If the Song of Solomon were not one of the books of the Bible, questions such as these would never arise. It is its place in the sacred canon that induces people to resent the consequences of the application of criticism to it. It is simply owing to its being a part of the Bible that it has come to be treated mystically at all. Undoubtedly this is why it was allegorised by the Jews. But, then, the secondary signification thus acquired reacted upon it, and served as a sort of buoy to float it over the rocks of awkward questions. The result was that in the end the book attained to an exceptionally high position in the estimation of the rabbis. Thus the great Rabbi Akiba says: "The course of the ages cannot vie with the day on which the Song of Songs was given to Israel. All the ‘Kethubim’ (i.e., the ‘Hagiographa’) are holy, but the Song of Songs is a holy of holies."
Such being the case, it is manifest that the rejection of the mystical signification of its contents must revive the question of the canonicity of the book. We have not, however, to deal with the problem of its original insertion in the canon. We find it there. Some doubts as to its right to the place it holds seem to have been raised among the Jews during the first century of the Christian era; but these doubts were effectually borne down.

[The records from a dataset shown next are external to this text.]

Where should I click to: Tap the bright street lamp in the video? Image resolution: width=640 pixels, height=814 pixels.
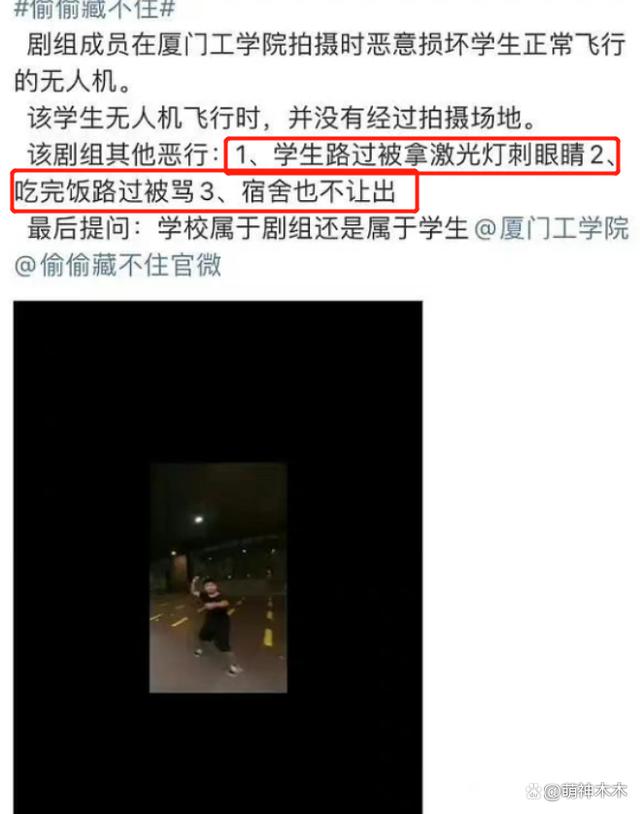click(x=198, y=520)
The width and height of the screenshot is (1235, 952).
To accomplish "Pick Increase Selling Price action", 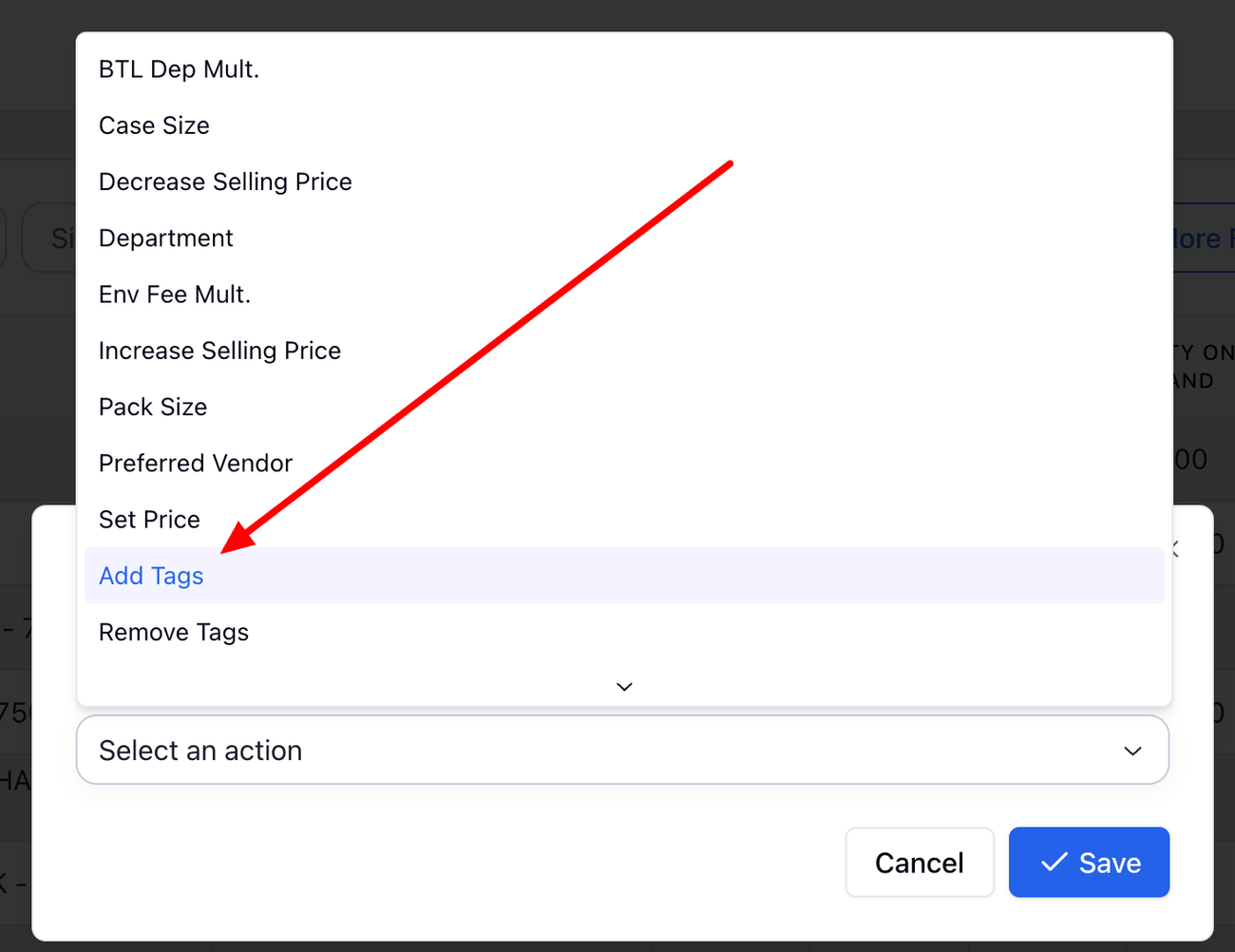I will coord(219,351).
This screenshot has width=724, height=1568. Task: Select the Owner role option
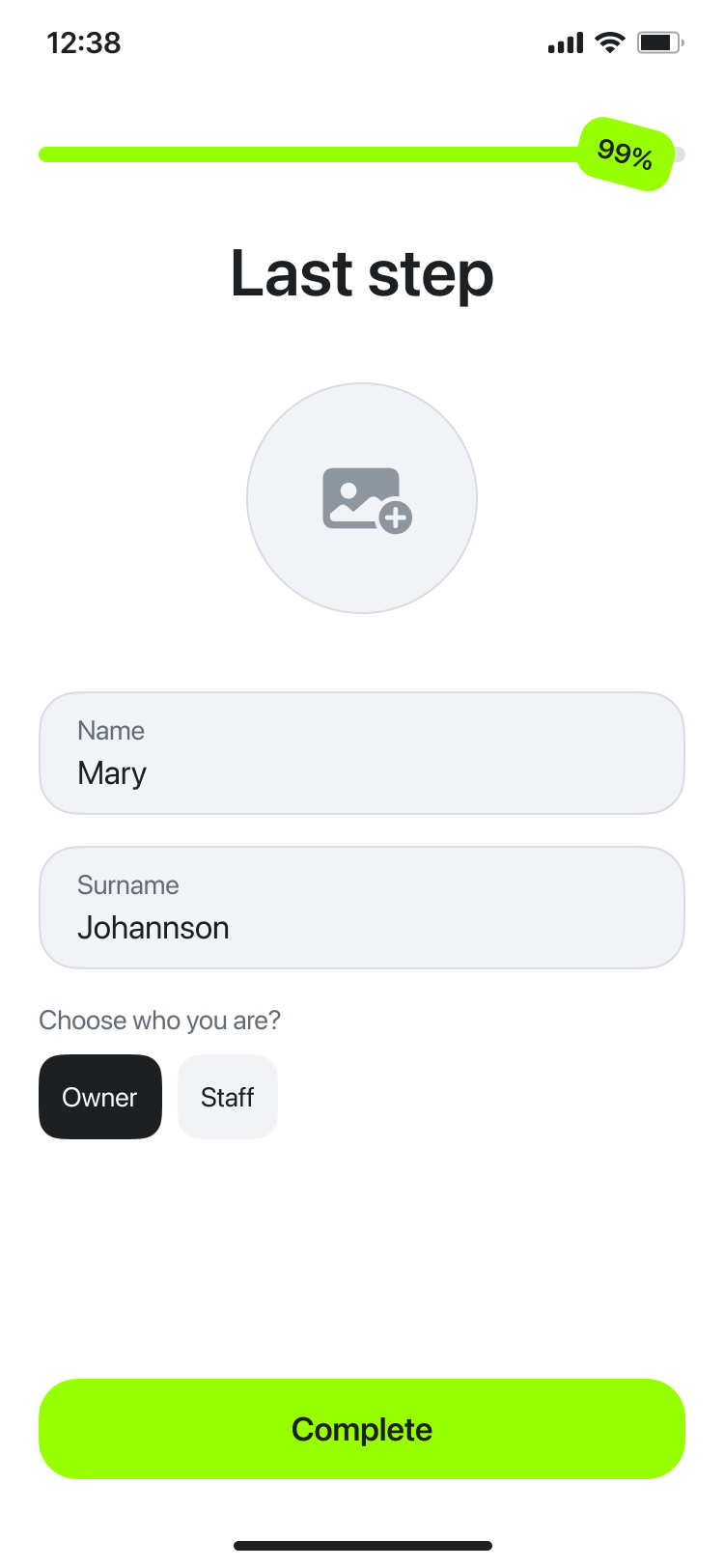point(100,1097)
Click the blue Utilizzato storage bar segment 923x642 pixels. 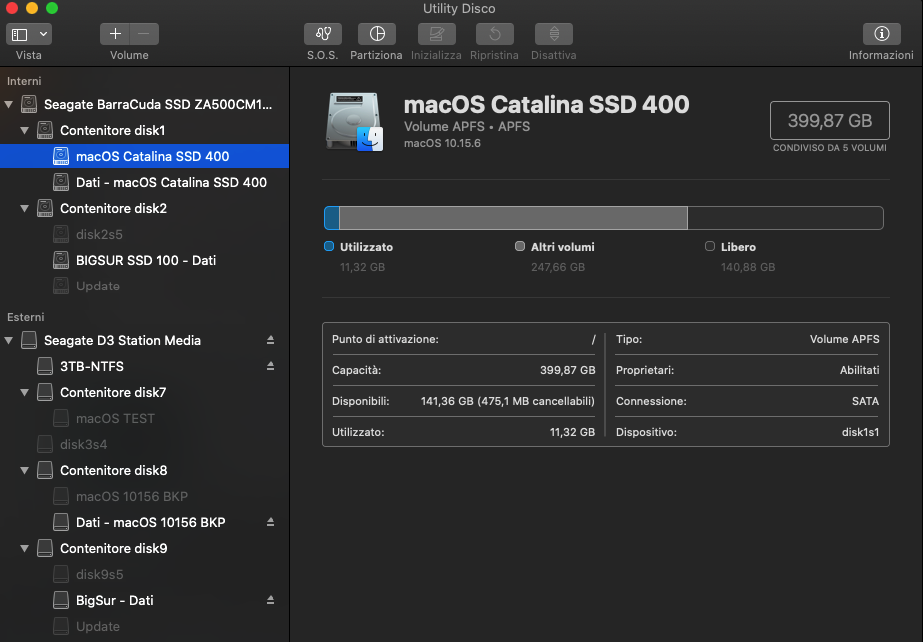[x=332, y=218]
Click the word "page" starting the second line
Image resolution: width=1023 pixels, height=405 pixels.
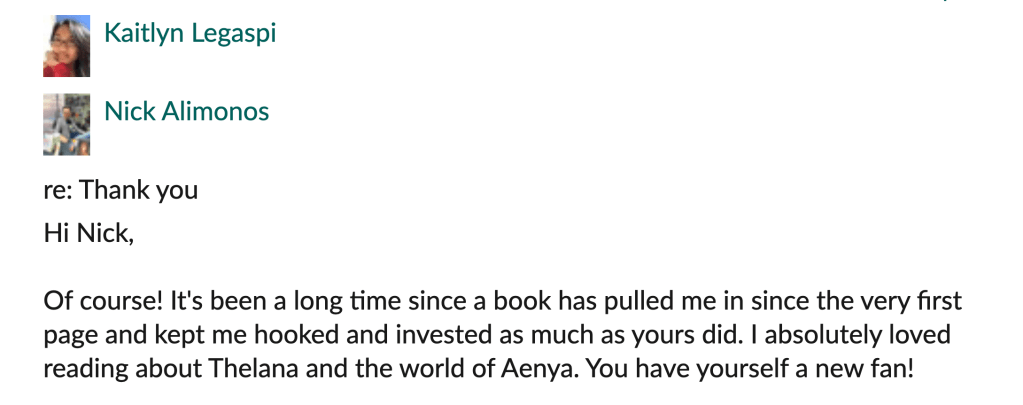pyautogui.click(x=66, y=334)
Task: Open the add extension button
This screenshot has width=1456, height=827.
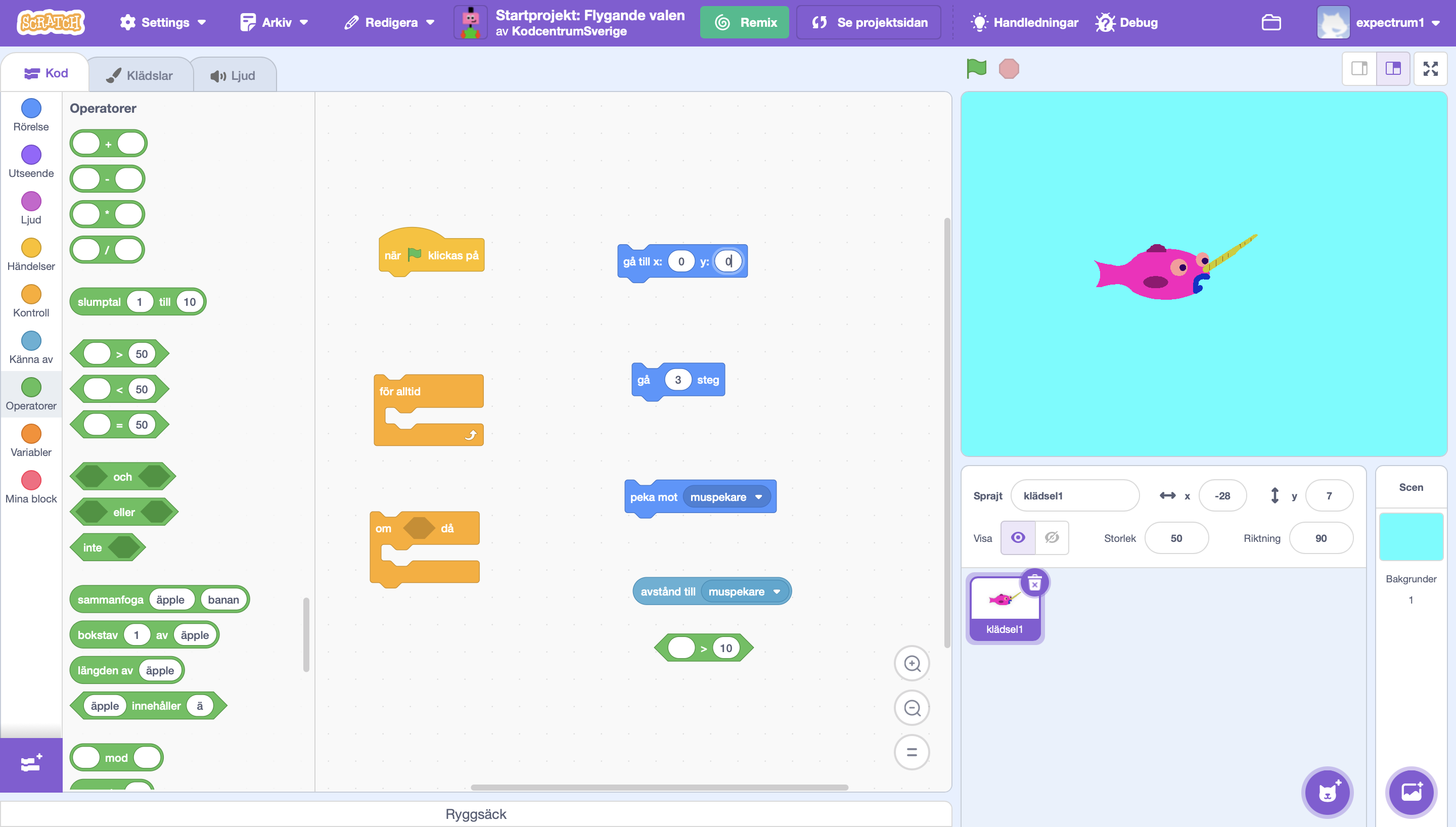Action: coord(31,763)
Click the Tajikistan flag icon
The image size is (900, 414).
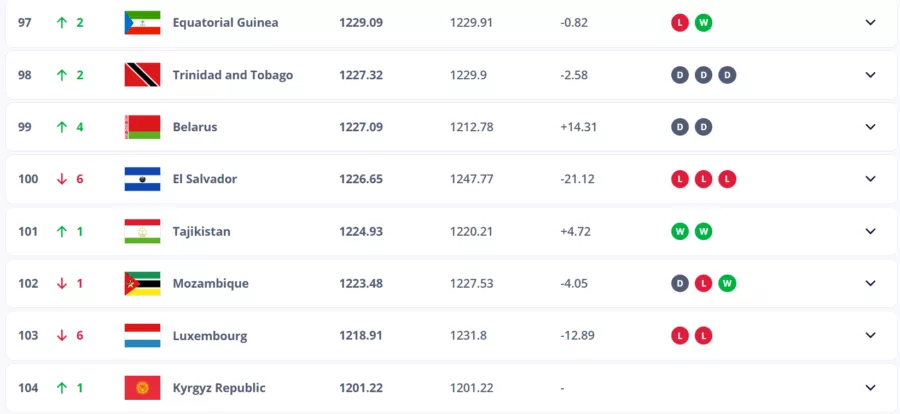142,231
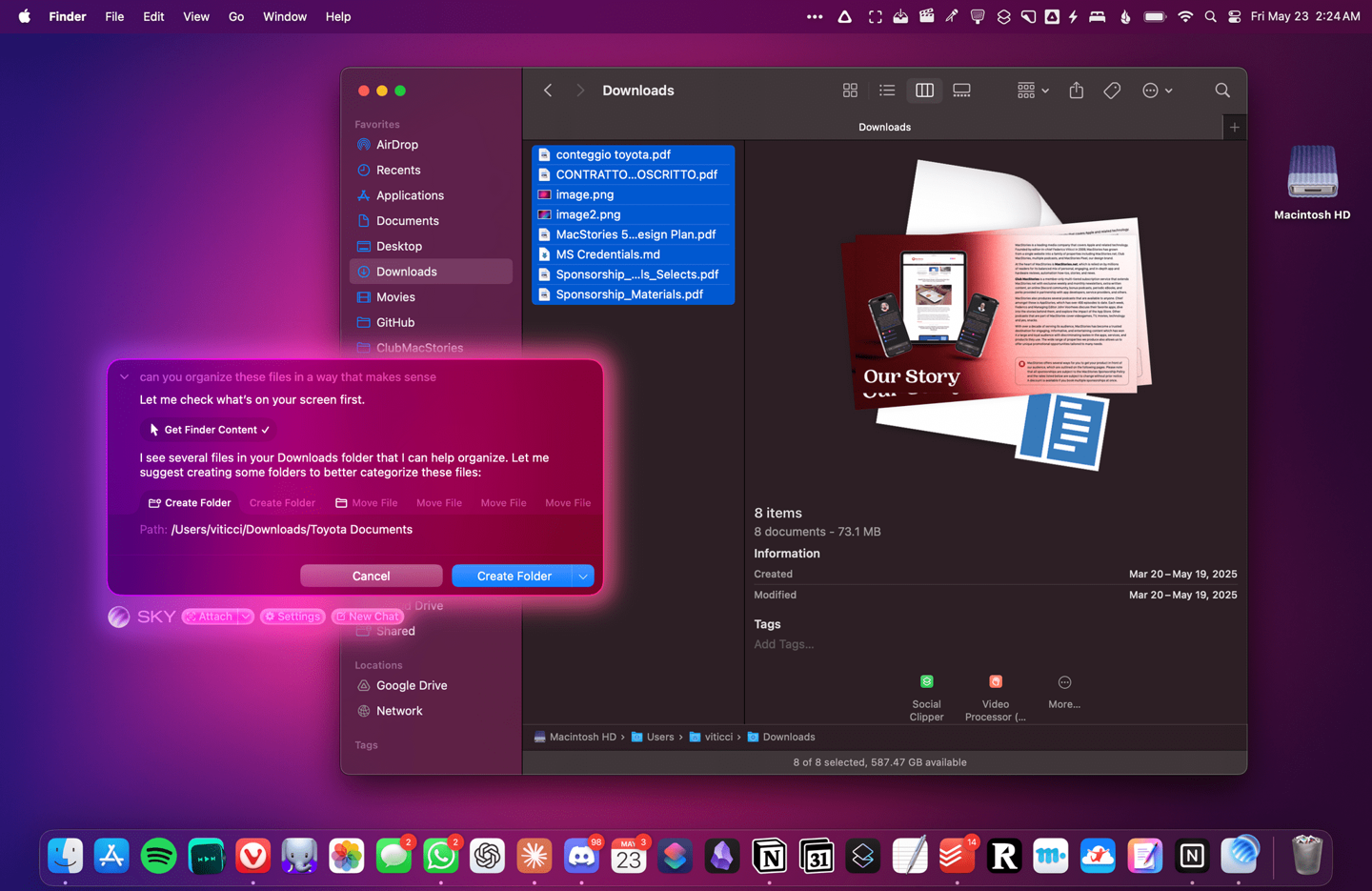Select AirDrop in the Finder sidebar
The image size is (1372, 891).
coord(397,144)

As far as we know, the Song of Solomon has always been a portion of the Hebrew Scriptures from the obscure time when the collection of those Scriptures was completed. It stands as the first of the five "Megilloth," or sacred rolls-the others being Ruth, Lamentations, Esther, and Ecclesiastes. We are not now engaged in the difficult task of constructing a new canon. The only possibility is that of the expulsion of a book already in the old canon. But the attempt to disturb in any way such a volume as the Old Testament, with all its incomparable associations, is not one to be undertaken lightly or without adequate reason.